### [Aim]
For each statement about the R15 wishlist thread below, answer yes or no according to the thread, and quote the words that decide it: (a) The R15 saves at most 25 "Recent Finds". (b) LockMD has 38 items in the to do list. (c) Xaa currently has more than 50 SP's.

[Given text start]

# R15 .. autorecord wishlist???



## fareal (Feb 16, 2004)

Is there anything on the R15 that is equivalent to the Autorecord Wishlist of Tivo?


----------



## fareal (Feb 16, 2004)

yes

http://tinyurl.com/a9s28


----------



## ad301 (Mar 30, 2004)

No.

Before you get too excited, you might want to check towards the end of that thread. The find function on the r15 has some severe limitations.


----------



## fareal (Feb 16, 2004)

yeah i'm there. max 50 of series records is a bad thing.

why'd you say No though. you can autorecord a Find with the R15, sounds the same as autorecording a wishlist item.


----------



## ad301 (Mar 30, 2004)

fareal said:


> yeah i'm there. max 50 of series records is a bad thing.
> 
> why'd you say No though. you can autorecord a Find with the R15, sounds the same as autorecording a wishlist item.


To me, WishList functionality means the ability to save searches, without setting them to auto-record, for future match checking. Furthermore, the ability to check ALL these saved finds simultaneously (while I go get a cup of coffee or something else, as it does sometimes take awhile) is very important. That includes searches set to auto-record and ones not set that way. The r15 will save a maximum of 25 "Recent Finds", and each find can ONLY be checked individually. And, as you noted, it has a maximum of 50 total series recordings plus auto-records.


----------



## Xaa (Nov 17, 2005)

You mean while you go pick the beans, roast them, grind them, make the coffee, go out for donuts, come back and pour a cup.

Sometimes I feel like it's like the Flintstones and there is a pterodactyl in there chiseling the results into a stone tablet.

OK, joking aside the 50 limitation for autorecords and the 100 limitation in ToDo has me concerned.


----------



## LockMD (Nov 16, 2005)

Was reading these posts yesterday, was a little concerned. When I went home, I checked where I was at for total recordings. I have 38 items in the to do list and 14 in the proritizer. I should be pretty safe from those limits. It would be nice to know that I had NO limits though.


----------



## Xaa (Nov 17, 2005)

Yep, I might never exceed the limits either, but I hate to even have to concern myself with them. I only have like 30 SP's now, but there have been times when I was over 50.


----------



## Clint Lamor (Nov 15, 2005)

ad301 said:


> To me, WishList functionality means the ability to save searches, without setting them to auto-record, for future match checking. Furthermore, the ability to check ALL these saved finds simultaneously (while I go get a cup of coffee or something else, as it does sometimes take awhile) is very important. That includes searches set to auto-record and ones not set that way. The r15 will save a maximum of 25 "Recent Finds", and each find can ONLY be checked individually. And, as you noted, it has a maximum of 50 total series recordings plus auto-records.


I think for what he's asking you are sort of picking bones. You don't see it as the exact same functionality, which it may not be but it will get him what he wants.


----------



## ad301 (Mar 30, 2004)

[Given text end]
[Supplied records start]

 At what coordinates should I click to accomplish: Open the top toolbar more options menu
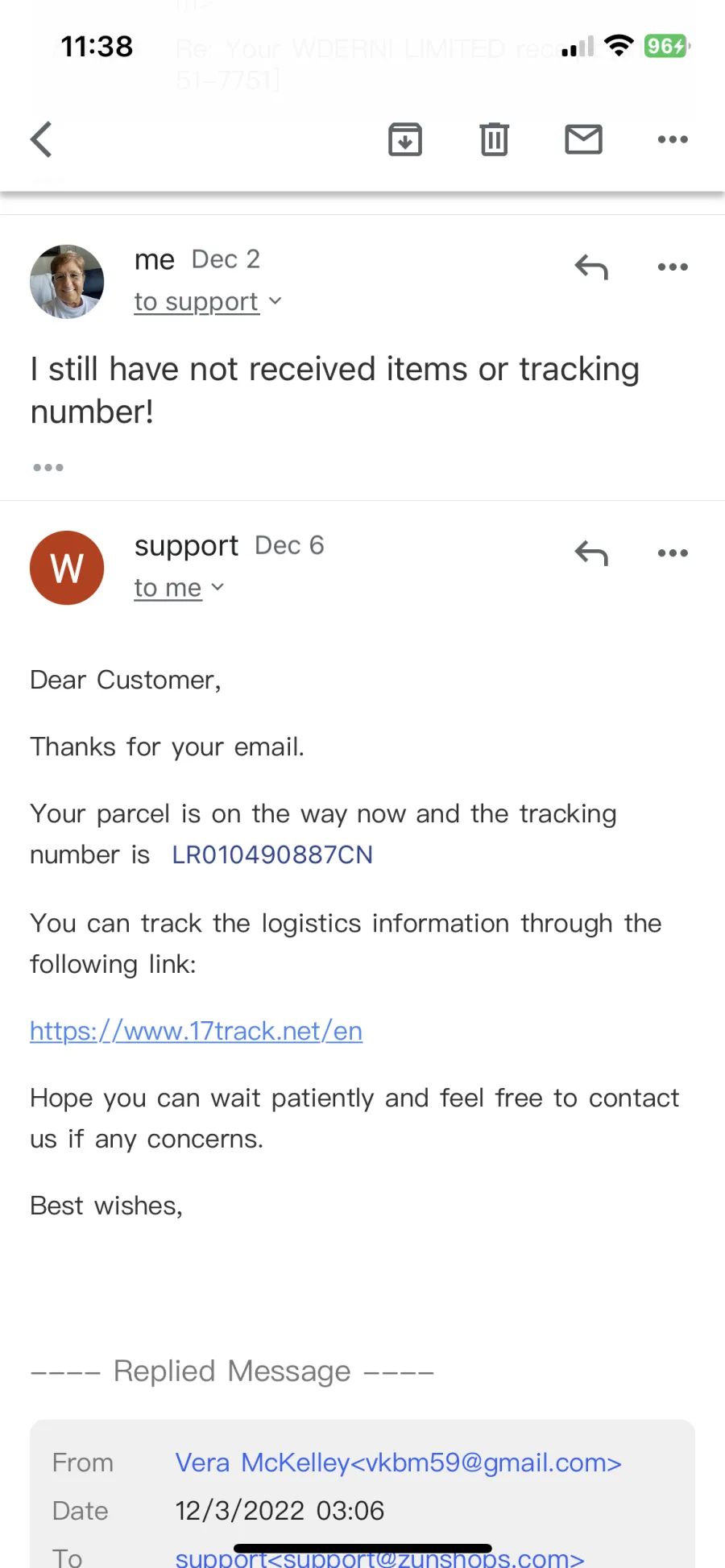(673, 139)
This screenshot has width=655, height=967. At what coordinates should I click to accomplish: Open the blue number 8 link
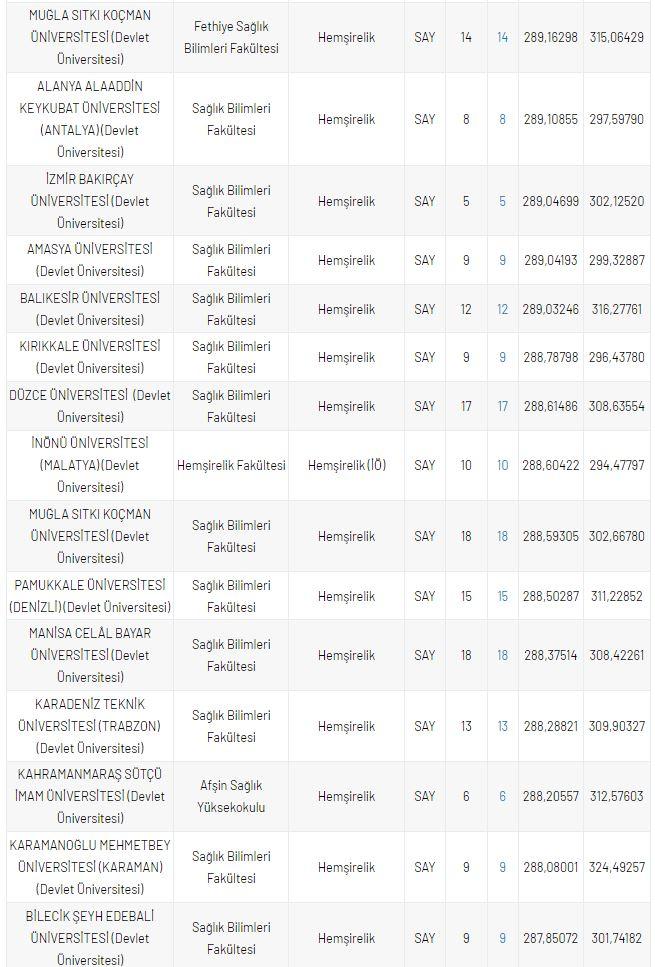(502, 119)
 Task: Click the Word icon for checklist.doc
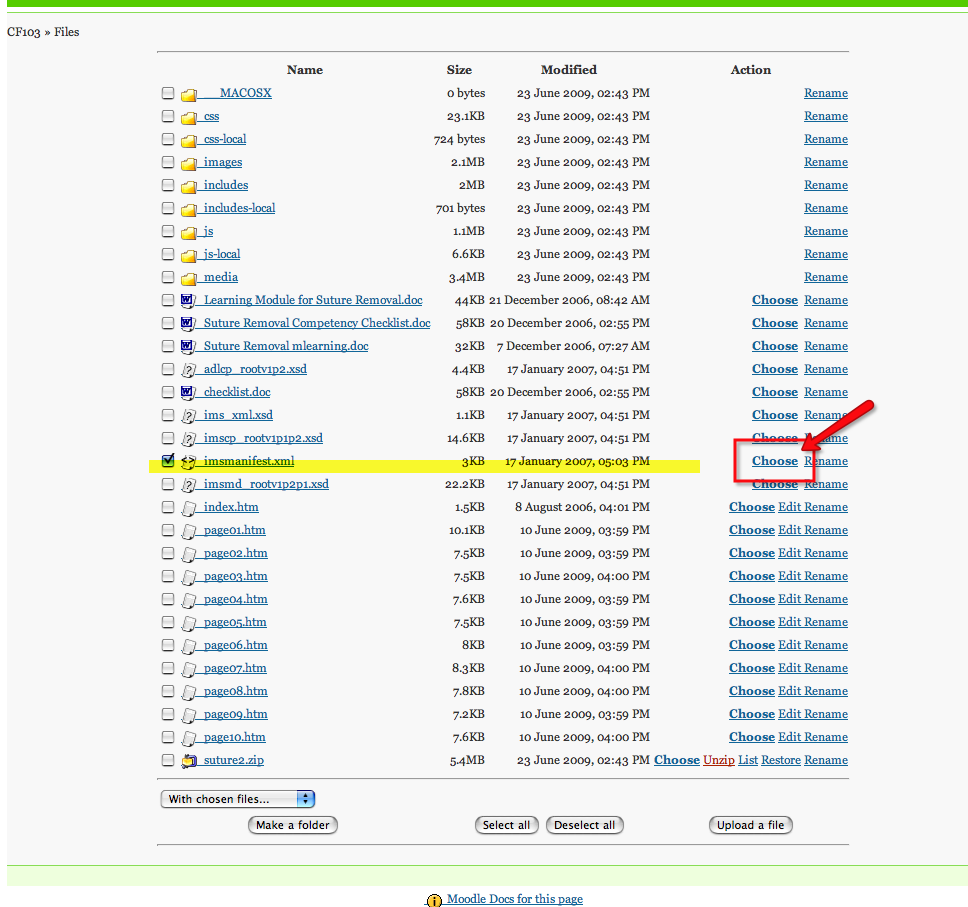188,393
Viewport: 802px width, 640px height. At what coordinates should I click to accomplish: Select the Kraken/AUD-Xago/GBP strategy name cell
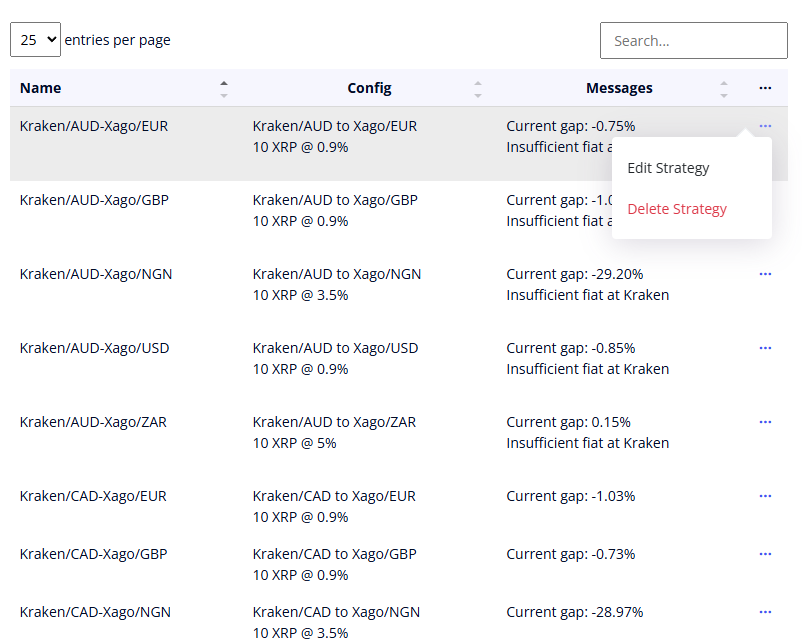(x=94, y=200)
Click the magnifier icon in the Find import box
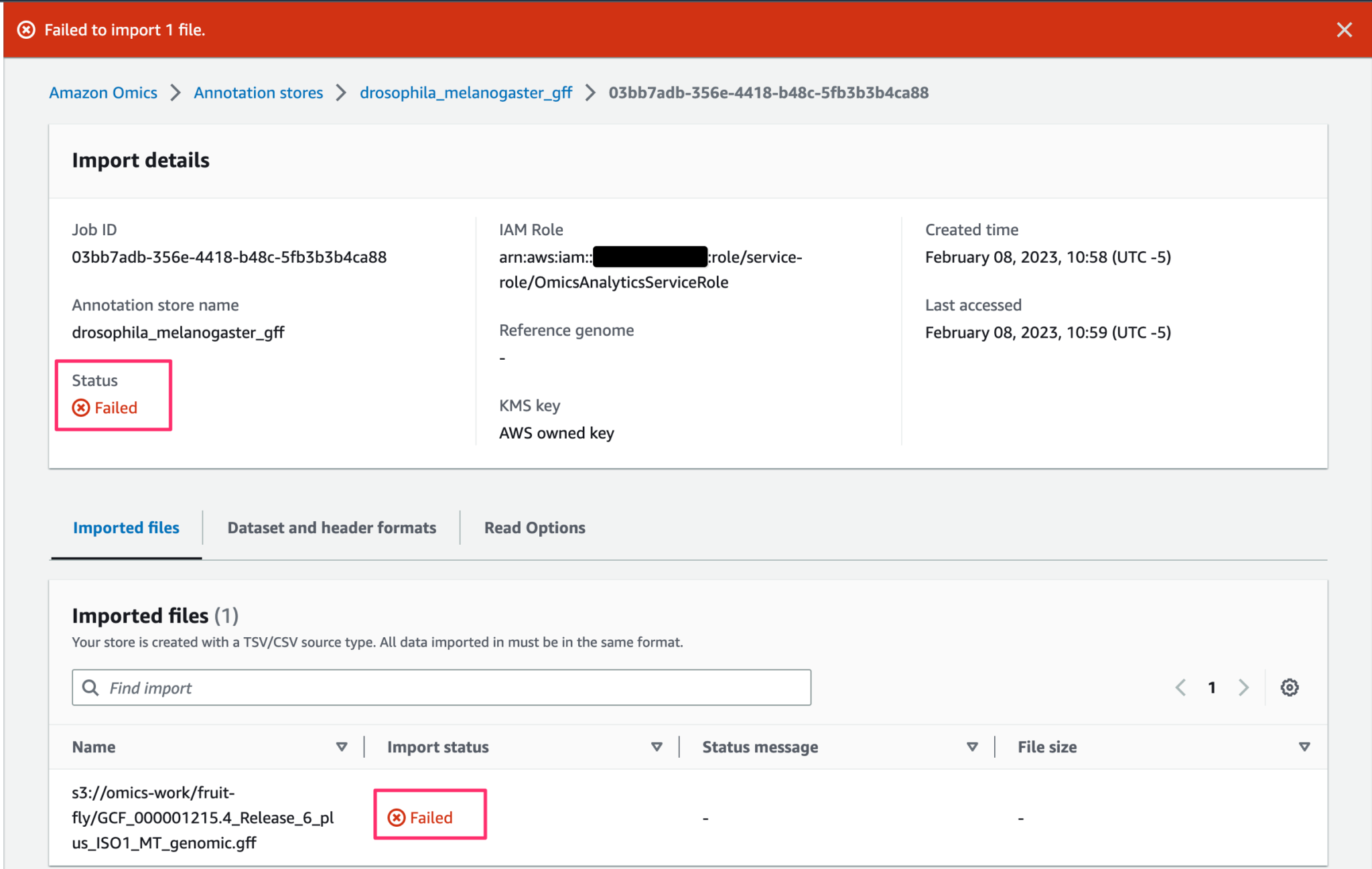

[Supplied records end]

### [Solution for this task]
(a) Yes: "The r15 will save a maximum of 25 "Recent Finds""
(b) Yes: "I have 38 items in the to do list"
(c) No: "I only have like 30 SP's now"